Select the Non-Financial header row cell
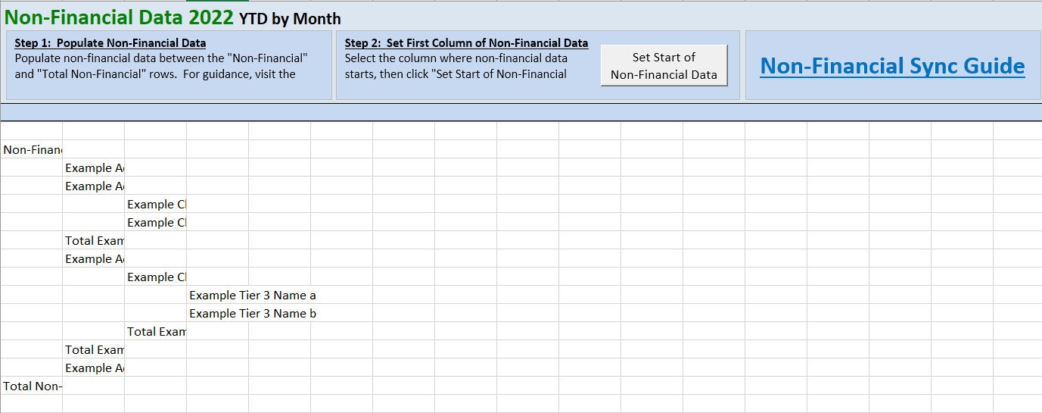This screenshot has height=413, width=1042. pyautogui.click(x=32, y=149)
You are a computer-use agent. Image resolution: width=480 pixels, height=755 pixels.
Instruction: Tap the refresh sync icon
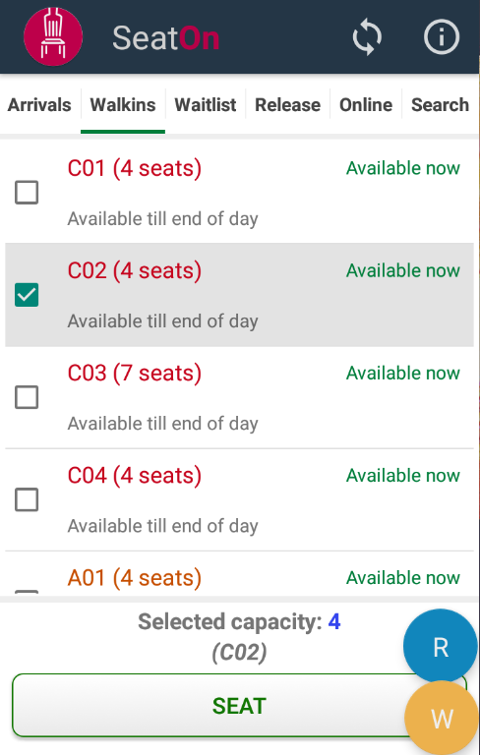[367, 36]
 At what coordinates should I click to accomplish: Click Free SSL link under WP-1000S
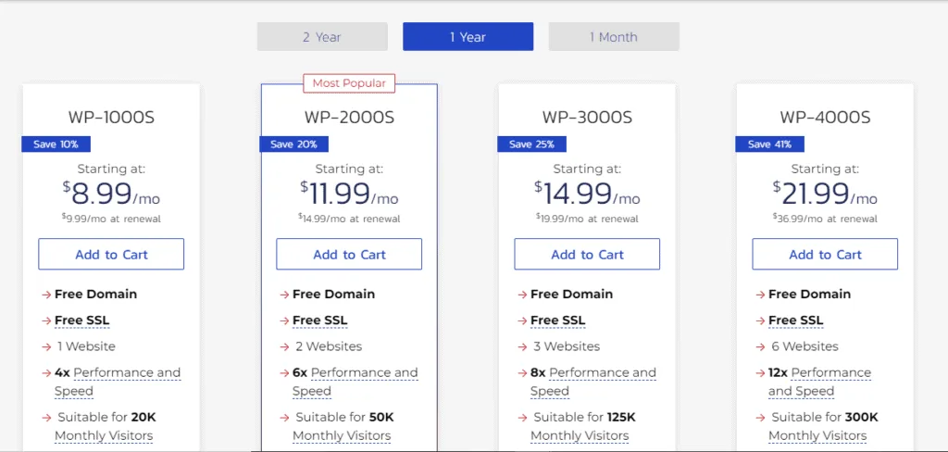tap(82, 320)
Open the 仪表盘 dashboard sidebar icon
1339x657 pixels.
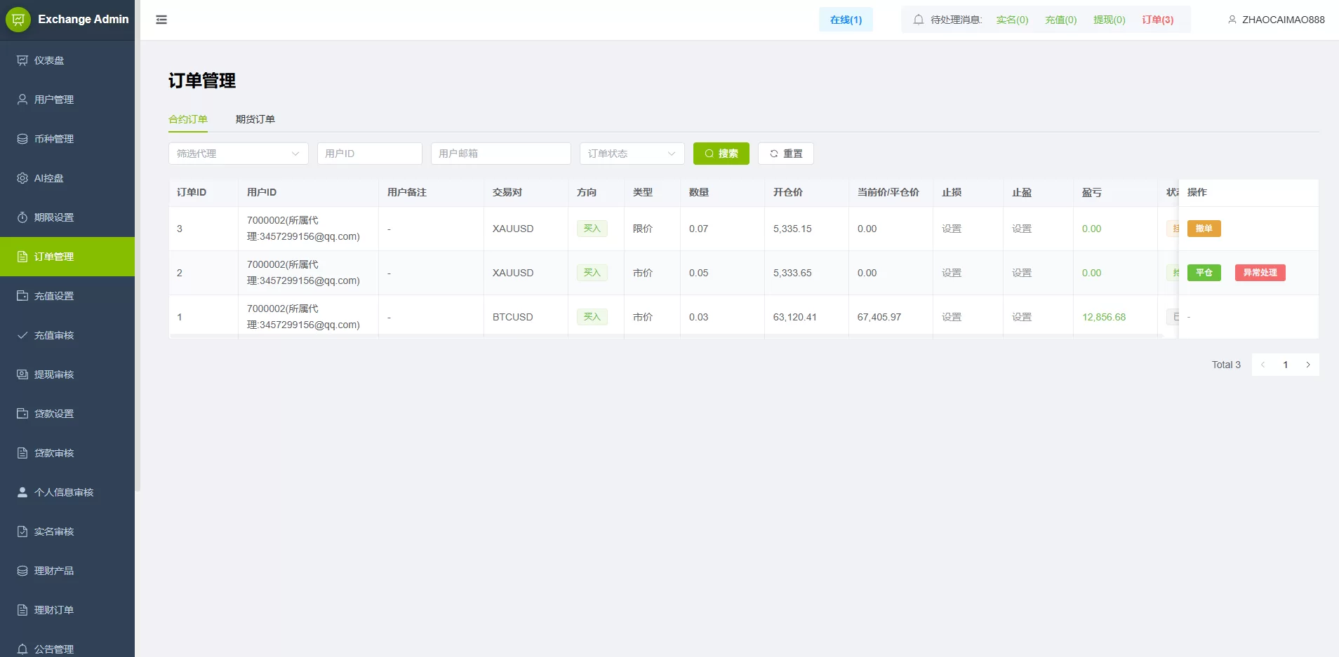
..........
§ **Your goal**: Every line above is to be returned exactly, with its pictures removed.

§ **Task response**:
Select the Non-Financial header row cell
This screenshot has height=413, width=1042. pyautogui.click(x=32, y=149)
You are a computer-use agent. Image resolution: width=480 pixels, height=755 pixels.
Instruction: Tap the refresh sync icon
[367, 36]
 At what coordinates should I click to accomplish: Click Free SSL link under WP-1000S
tap(82, 320)
Open the 仪表盘 dashboard sidebar icon
1339x657 pixels.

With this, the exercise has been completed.